Why voting matters

16 november 2023 | Vincent Vos

Elections are coming up again in the Netherlands.  On 22 November, everyone can go to the ballot box to vote in the Dutch parliamentary elections. With confidence in politics plummeting at a rapid pace, more and more people are deciding not to vote. While it may sound sympathetic that the system has legitimised itself so much that people choose not to participate in it anymore, not voting has major negative consequences which paradoxically legitimise the system itself.

 

The paradox of controlled opposition

When it comes to decreased trust in our system as a reason for not voting, people have many arguments. It starts with simply just not participating in the voting process in elections and ends with people who have deluded themselves into believing that they are no longer citizens of the Netherlands, and therefore do not have to meet the obligations that citizenship entails.

Support for the system is twofold. On the one hand, these people support the current political order by actively not voting, which proportionally helps the largest system parties the most. Not voting means acquiescing in the status quo in which the cartel parties remain in power. So this is disadvantageous for a fundamental opposition party like FVD.

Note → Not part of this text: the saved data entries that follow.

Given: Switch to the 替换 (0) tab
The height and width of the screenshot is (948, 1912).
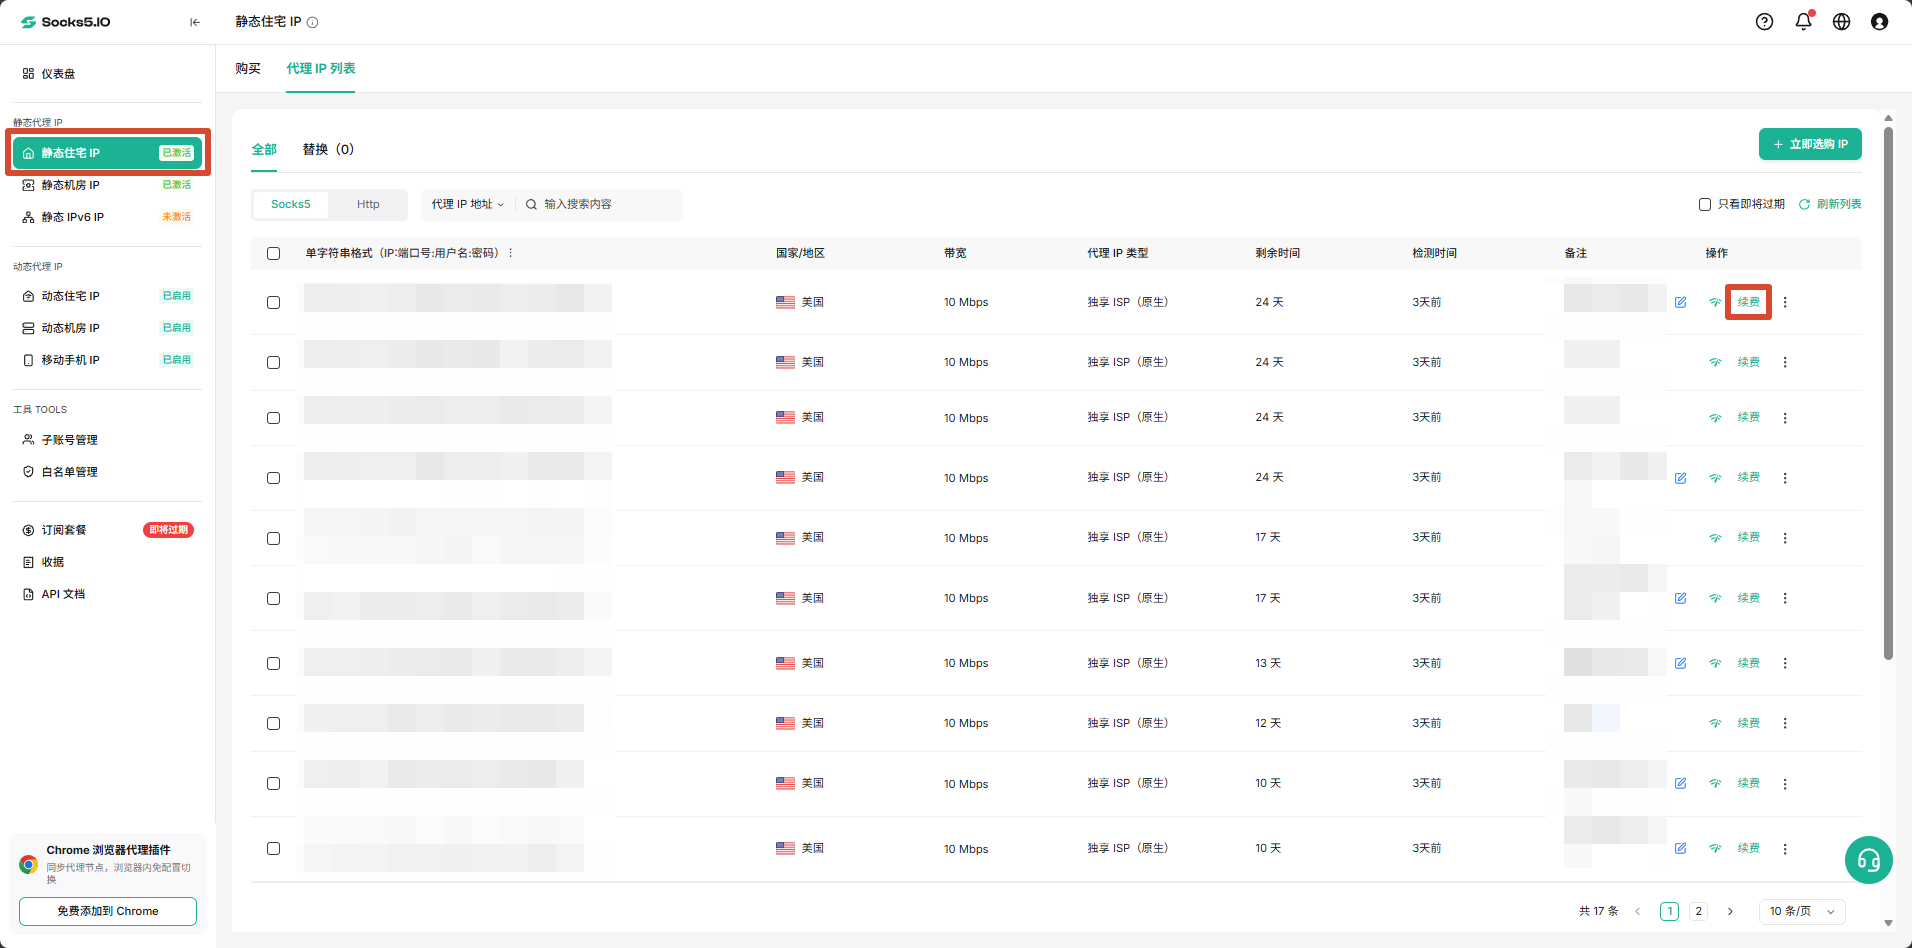Looking at the screenshot, I should (x=328, y=149).
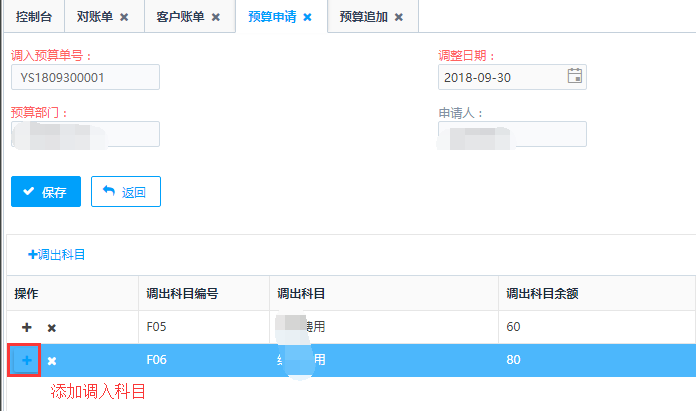Open the 预算追加 tab
Image resolution: width=696 pixels, height=411 pixels.
(363, 17)
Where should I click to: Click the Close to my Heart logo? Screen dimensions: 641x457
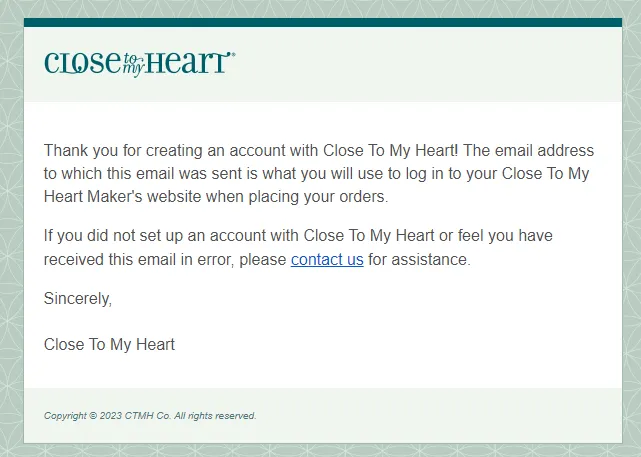[x=140, y=64]
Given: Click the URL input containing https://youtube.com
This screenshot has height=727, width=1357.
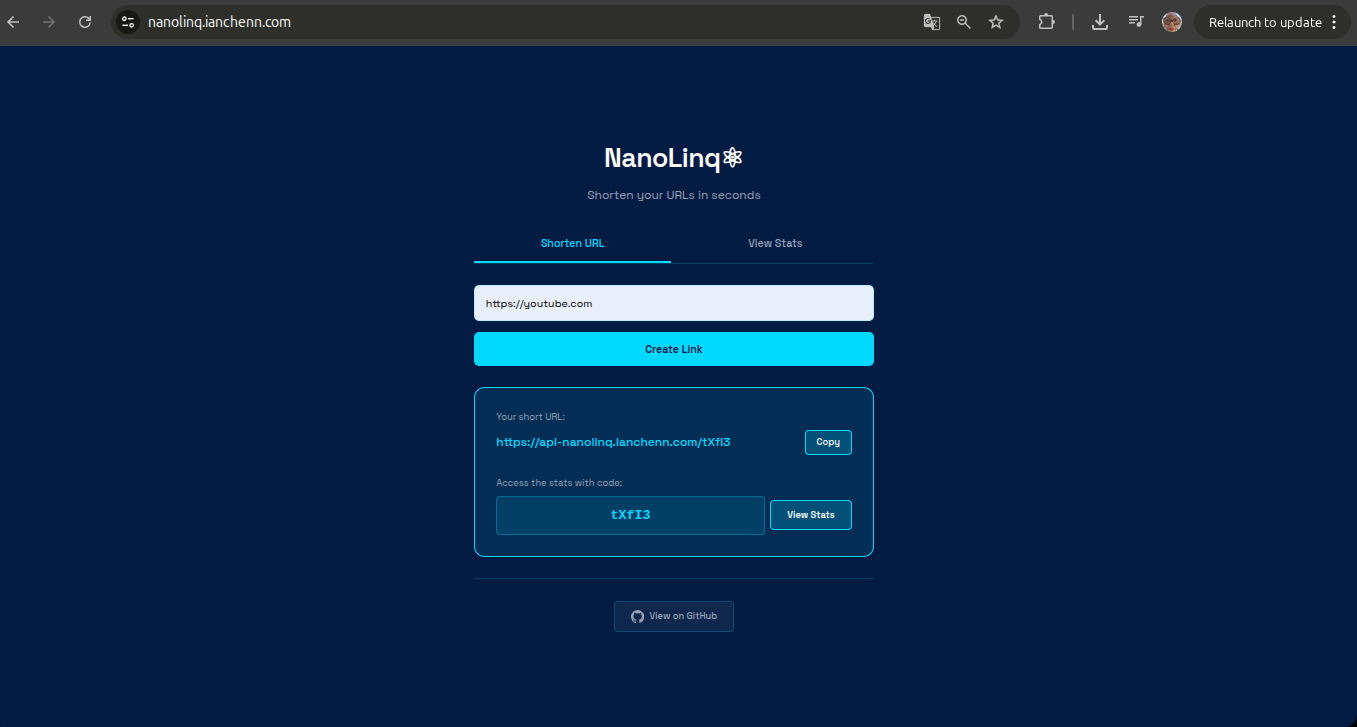Looking at the screenshot, I should [673, 303].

On the other hand, these people also legitimise the liberal lies of the system: by claiming that a government acts illegally, you hold on to the liberal idea that governments act on the basis of law. As a citizen, you have rights. Rights function in modern liberal democracies only as a means of giving people the illusion that they should be taken into account. However, the opposite is true. For those who really wake up from the matrix, the realisation descends that a government acts only from power. Thus, by definition, a government cannot act illegally because it ultimately determines what rights will be respected. Laws and rights have value only when they are enforced. The Covid era showed us in a very harsh way that those people who are expelled from society have no rights at all.

The most extreme cases of people not voting are people who have declared themselves "autonomous". Among these people, there is even the illusion of some kind of voluntary membership of the Dutch state. Individuals would have an opt-out choice of no longer being a citizen of the state with all the proposed benefits. 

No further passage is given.